Assignment → The lines needed run from the one that contains "FAQ (591, 2217)" through the end of the material below, both included; write them out exactly, with no pictures.

>>>

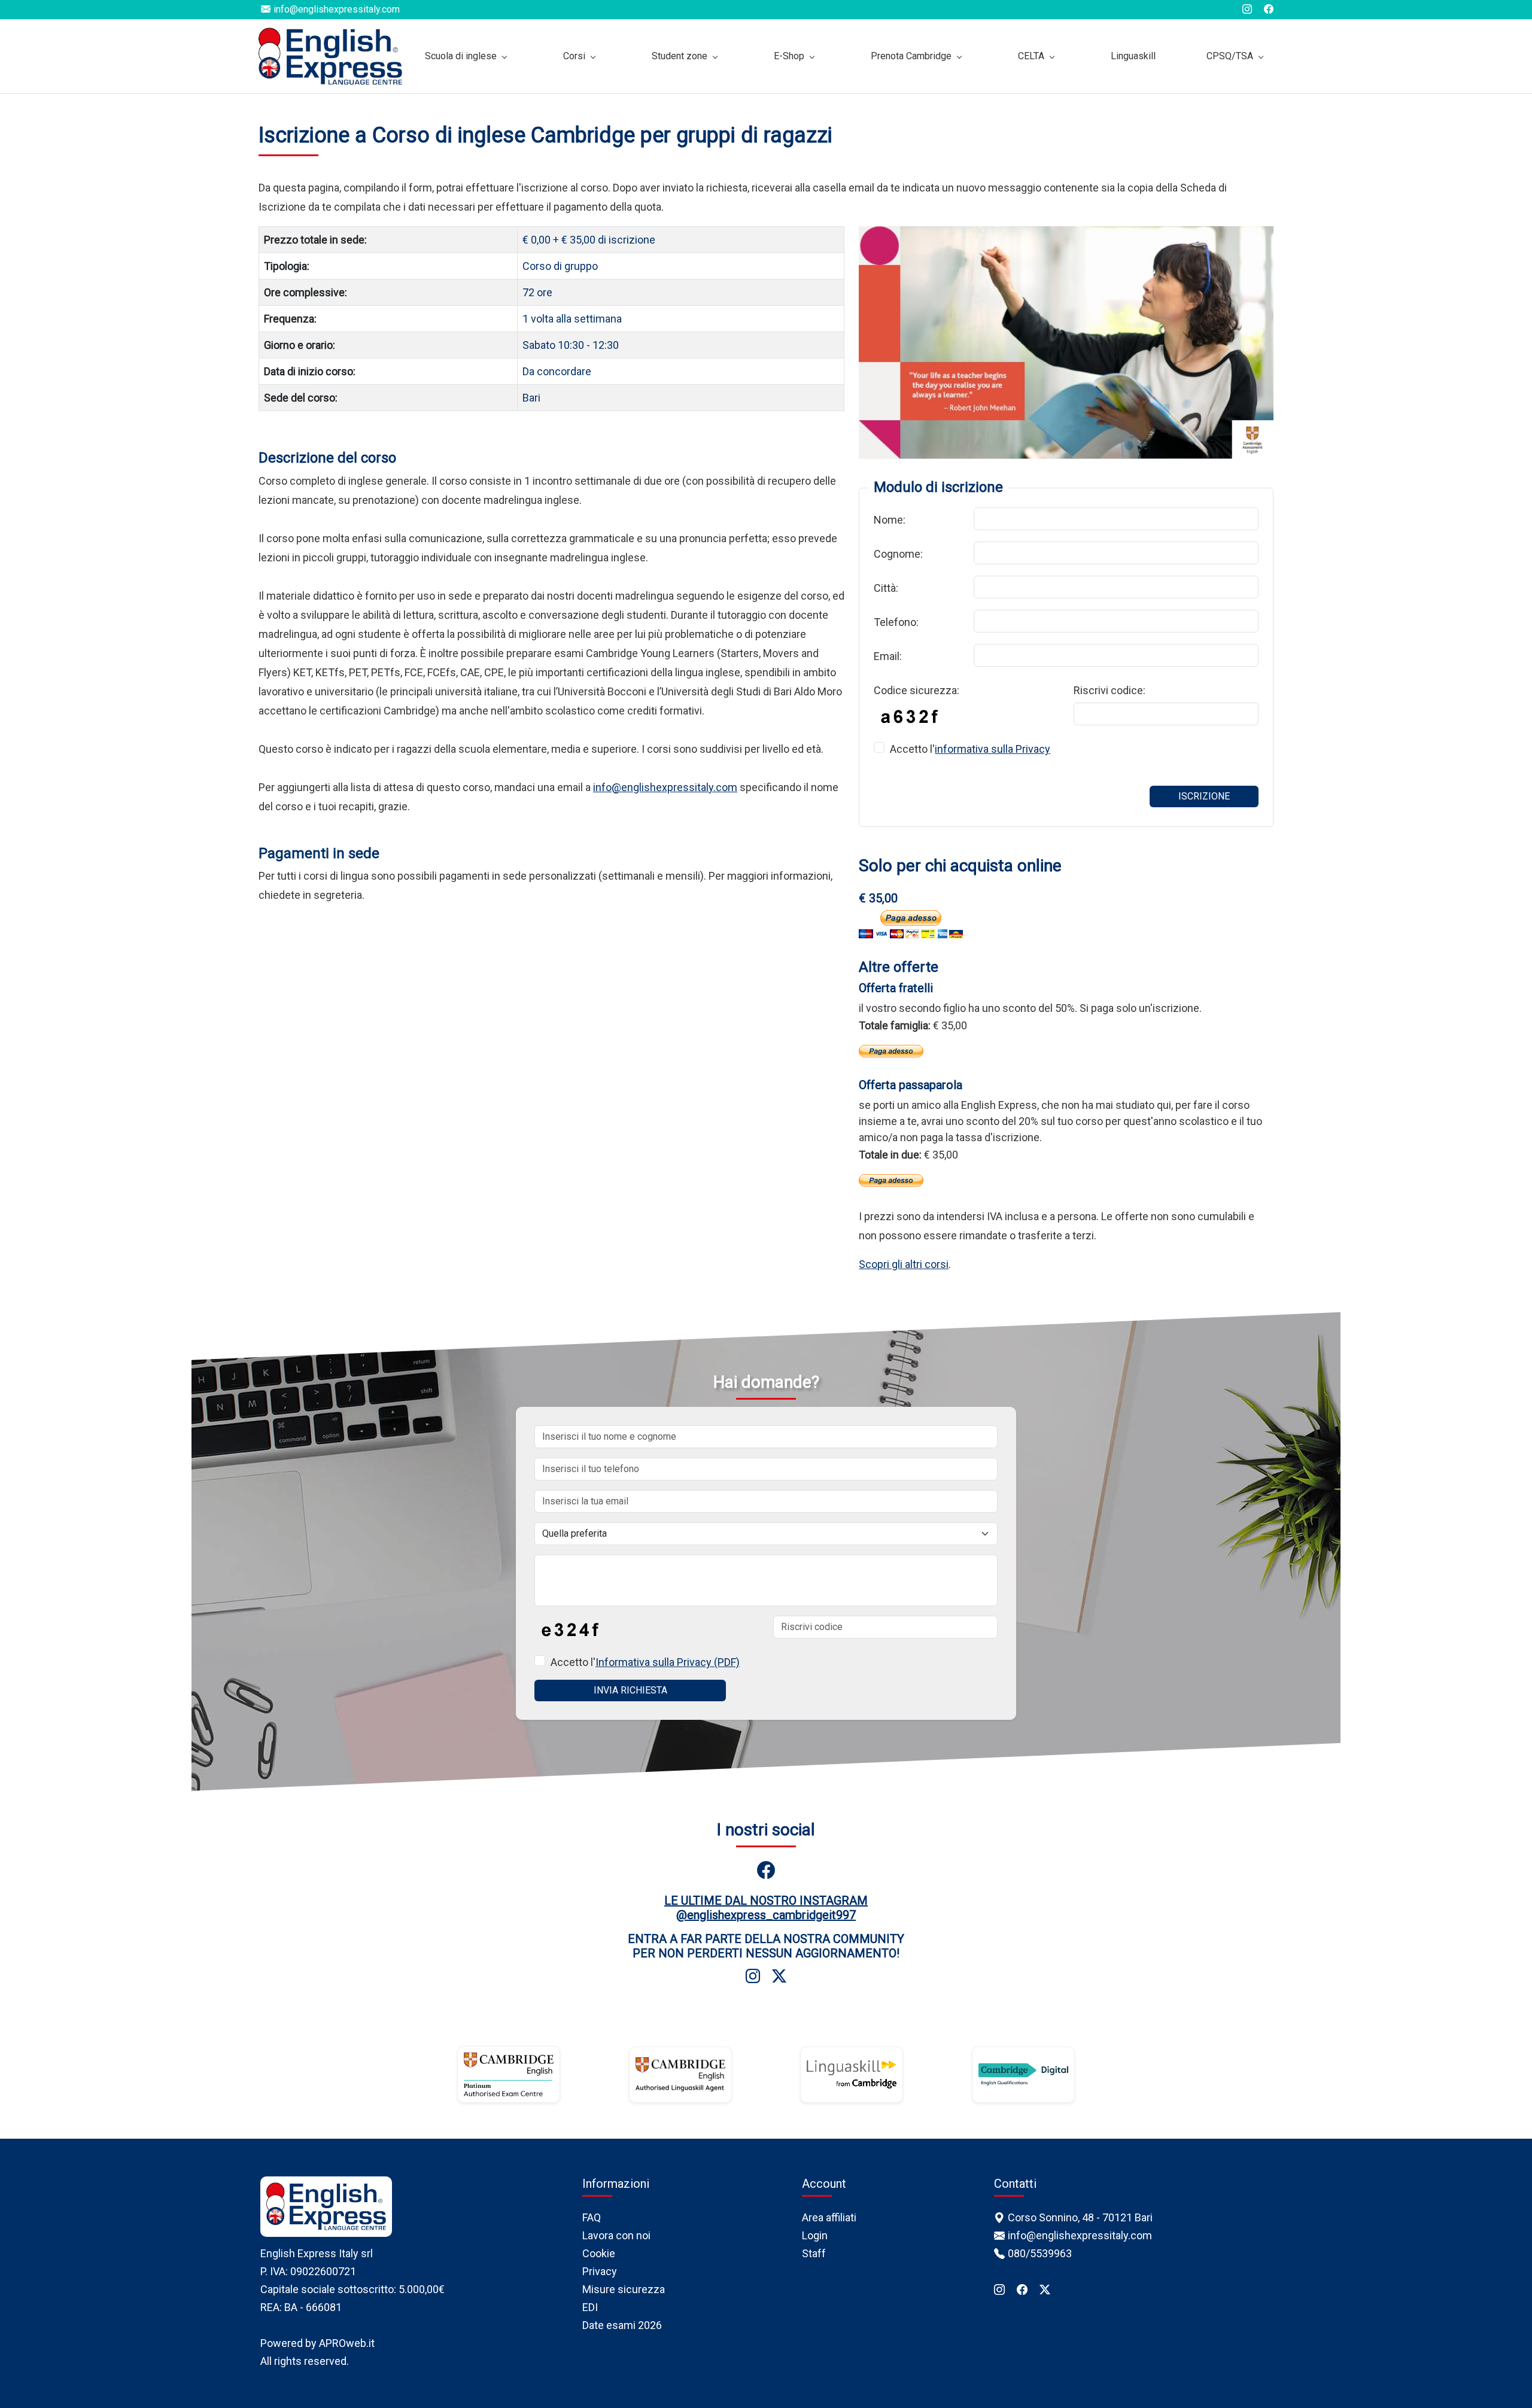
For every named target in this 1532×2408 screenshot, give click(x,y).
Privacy (599, 2271)
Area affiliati (829, 2217)
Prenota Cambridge (911, 56)
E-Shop (789, 56)
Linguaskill (1133, 56)
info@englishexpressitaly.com (665, 787)
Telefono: (896, 622)
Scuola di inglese (461, 56)
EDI (590, 2307)
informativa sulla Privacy (992, 749)
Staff (814, 2253)
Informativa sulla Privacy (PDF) (667, 1662)
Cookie (598, 2253)
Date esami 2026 (622, 2325)
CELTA (1031, 56)
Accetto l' (970, 749)
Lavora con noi (616, 2235)
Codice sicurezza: (916, 690)
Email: (888, 656)
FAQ (591, 2217)
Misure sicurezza (623, 2289)
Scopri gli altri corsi (904, 1264)
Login (815, 2235)
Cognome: (898, 554)
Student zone (679, 56)
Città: (886, 588)
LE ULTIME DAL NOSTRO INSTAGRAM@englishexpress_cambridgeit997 (766, 1907)
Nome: (889, 519)
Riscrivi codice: (1109, 690)
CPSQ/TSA (1229, 56)
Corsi (574, 56)
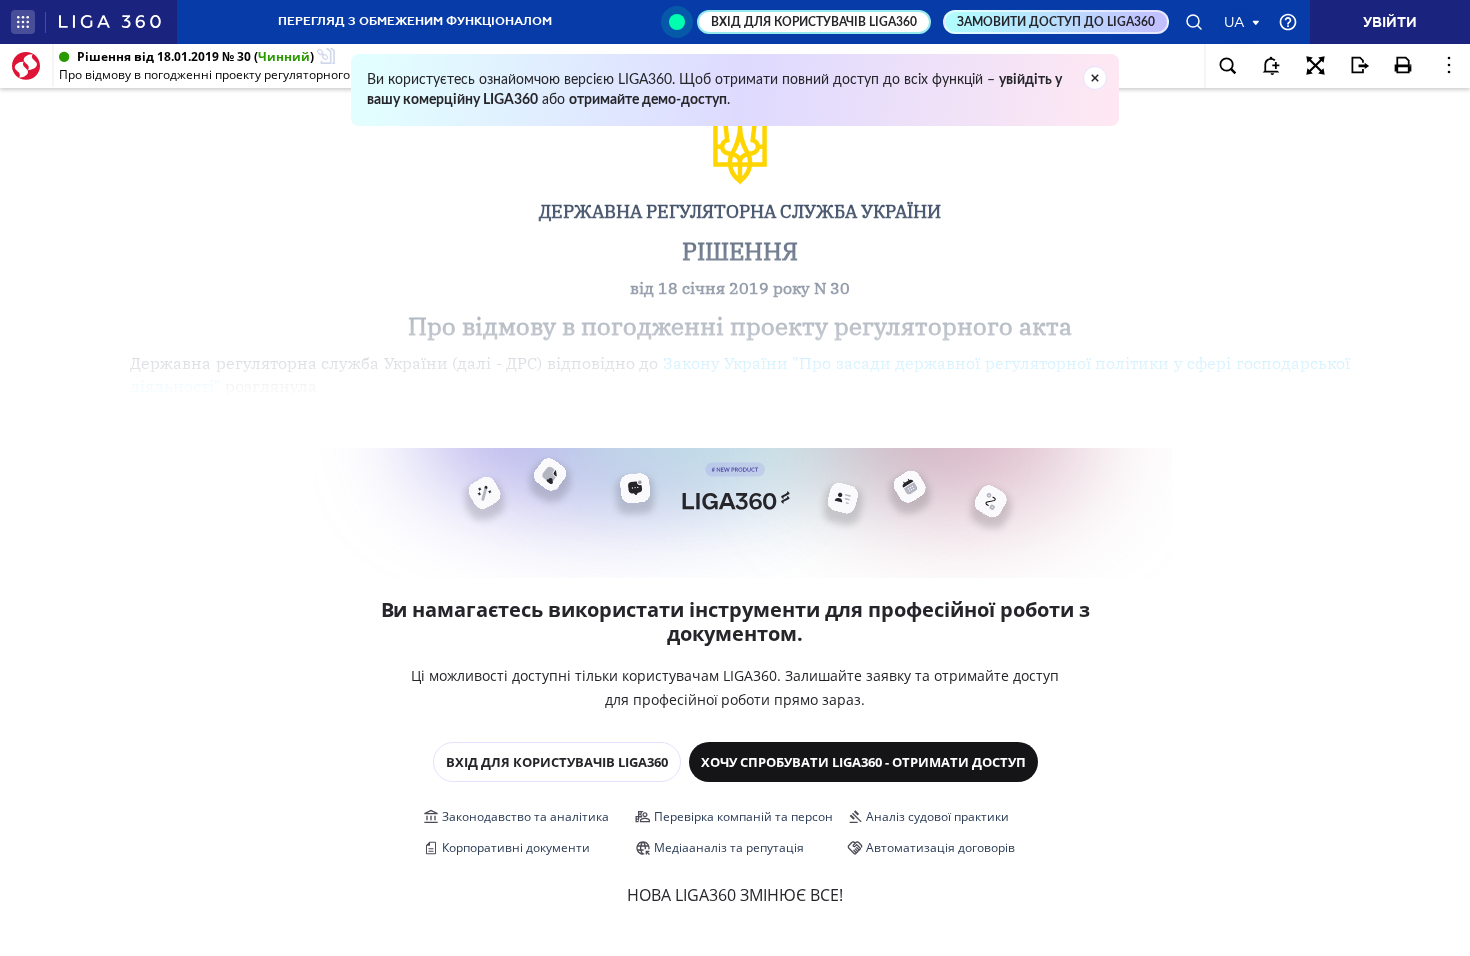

<<<

Result of this task →
FAQ (591, 2217)
Misure sicurezza (623, 2289)
Scopri gli altri corsi (904, 1264)
Login (815, 2235)
Cognome: (898, 554)
Student zone (679, 56)
Città: (886, 588)
LE ULTIME DAL NOSTRO INSTAGRAM@englishexpress_cambridgeit997 (766, 1907)
Nome: (889, 519)
Riscrivi codice: (1109, 690)
CPSQ/TSA (1229, 56)
Corsi (574, 56)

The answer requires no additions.